Convert every line of the entries below into a JSON list of strings, one string per line, omitting blank lines.

— Dataset —
(begin)

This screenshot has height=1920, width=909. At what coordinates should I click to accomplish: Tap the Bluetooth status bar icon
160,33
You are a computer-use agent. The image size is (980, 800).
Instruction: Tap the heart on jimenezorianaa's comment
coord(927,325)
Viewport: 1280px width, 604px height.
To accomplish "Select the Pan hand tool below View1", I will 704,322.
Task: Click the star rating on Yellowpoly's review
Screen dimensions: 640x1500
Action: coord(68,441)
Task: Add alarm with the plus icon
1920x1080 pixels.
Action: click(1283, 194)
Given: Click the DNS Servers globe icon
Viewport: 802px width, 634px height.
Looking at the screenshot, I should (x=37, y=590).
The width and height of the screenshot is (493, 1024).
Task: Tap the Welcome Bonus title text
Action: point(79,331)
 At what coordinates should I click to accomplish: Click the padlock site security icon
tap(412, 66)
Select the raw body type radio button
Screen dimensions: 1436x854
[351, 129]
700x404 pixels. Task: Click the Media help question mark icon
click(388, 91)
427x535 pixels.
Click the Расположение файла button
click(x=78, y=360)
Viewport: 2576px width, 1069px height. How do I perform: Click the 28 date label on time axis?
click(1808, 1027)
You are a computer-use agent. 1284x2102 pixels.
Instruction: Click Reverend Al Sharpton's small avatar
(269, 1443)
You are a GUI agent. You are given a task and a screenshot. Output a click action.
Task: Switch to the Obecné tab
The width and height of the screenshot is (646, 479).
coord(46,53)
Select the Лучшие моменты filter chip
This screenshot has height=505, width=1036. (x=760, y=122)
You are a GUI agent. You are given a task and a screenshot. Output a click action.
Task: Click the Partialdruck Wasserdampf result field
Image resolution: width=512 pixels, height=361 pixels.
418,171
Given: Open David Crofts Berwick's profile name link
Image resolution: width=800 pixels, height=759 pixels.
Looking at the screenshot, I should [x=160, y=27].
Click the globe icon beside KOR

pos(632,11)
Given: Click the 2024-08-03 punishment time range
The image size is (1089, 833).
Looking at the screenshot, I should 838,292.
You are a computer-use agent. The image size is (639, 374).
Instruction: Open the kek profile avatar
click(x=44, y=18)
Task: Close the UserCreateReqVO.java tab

(end)

— Answer to the problem —
[
  "This screenshot has height=1920, width=909. At what coordinates should I click to accomplish: Tap the Bluetooth status bar icon",
  "160,33",
  "You are a computer-use agent. The image size is (980, 800).",
  "Instruction: Tap the heart on jimenezorianaa's comment",
  "coord(927,325)",
  "Viewport: 1280px width, 604px height.",
  "To accomplish \"Select the Pan hand tool below View1\", I will 704,322.",
  "Task: Click the star rating on Yellowpoly's review",
  "Screen dimensions: 640x1500",
  "Action: coord(68,441)",
  "Task: Add alarm with the plus icon",
  "1920x1080 pixels.",
  "Action: click(1283, 194)",
  "Given: Click the DNS Servers globe icon",
  "Viewport: 802px width, 634px height.",
  "Looking at the screenshot, I should (x=37, y=590).",
  "The width and height of the screenshot is (493, 1024).",
  "Task: Tap the Welcome Bonus title text",
  "Action: point(79,331)",
  " At what coordinates should I click to accomplish: Click the padlock site security icon",
  "tap(412, 66)",
  "Select the raw body type radio button",
  "Screen dimensions: 1436x854",
  "[351, 129]",
  "700x404 pixels. Task: Click the Media help question mark icon",
  "click(388, 91)",
  "427x535 pixels.",
  "Click the Расположение файла button",
  "click(x=78, y=360)",
  "Viewport: 2576px width, 1069px height. How do I perform: Click the 28 date label on time axis?",
  "click(1808, 1027)",
  "You are a computer-use agent. 1284x2102 pixels.",
  "Instruction: Click Reverend Al Sharpton's small avatar",
  "(269, 1443)",
  "You are a GUI agent. You are given a task and a screenshot. Output a click action.",
  "Task: Switch to the Obecné tab",
  "The width and height of the screenshot is (646, 479).",
  "coord(46,53)",
  "Select the Лучшие моменты filter chip",
  "This screenshot has height=505, width=1036. (x=760, y=122)",
  "You are a GUI agent. You are given a task and a screenshot. Output a click action.",
  "Task: Click the Partialdruck Wasserdampf result field",
  "Image resolution: width=512 pixels, height=361 pixels.",
  "418,171",
  "Given: Open David Crofts Berwick's profile name link",
  "Image resolution: width=800 pixels, height=759 pixels.",
  "Looking at the screenshot, I should [x=160, y=27].",
  "Click the globe icon beside KOR",
  "pos(632,11)",
  "Given: Click the 2024-08-03 punishment time range",
  "The image size is (1089, 833).",
  "Looking at the screenshot, I should 838,292.",
  "You are a computer-use agent. The image size is (639, 374).",
  "Instruction: Open the kek profile avatar",
  "click(x=44, y=18)",
  "Task: Close the UserCreateReqVO.java tab"
]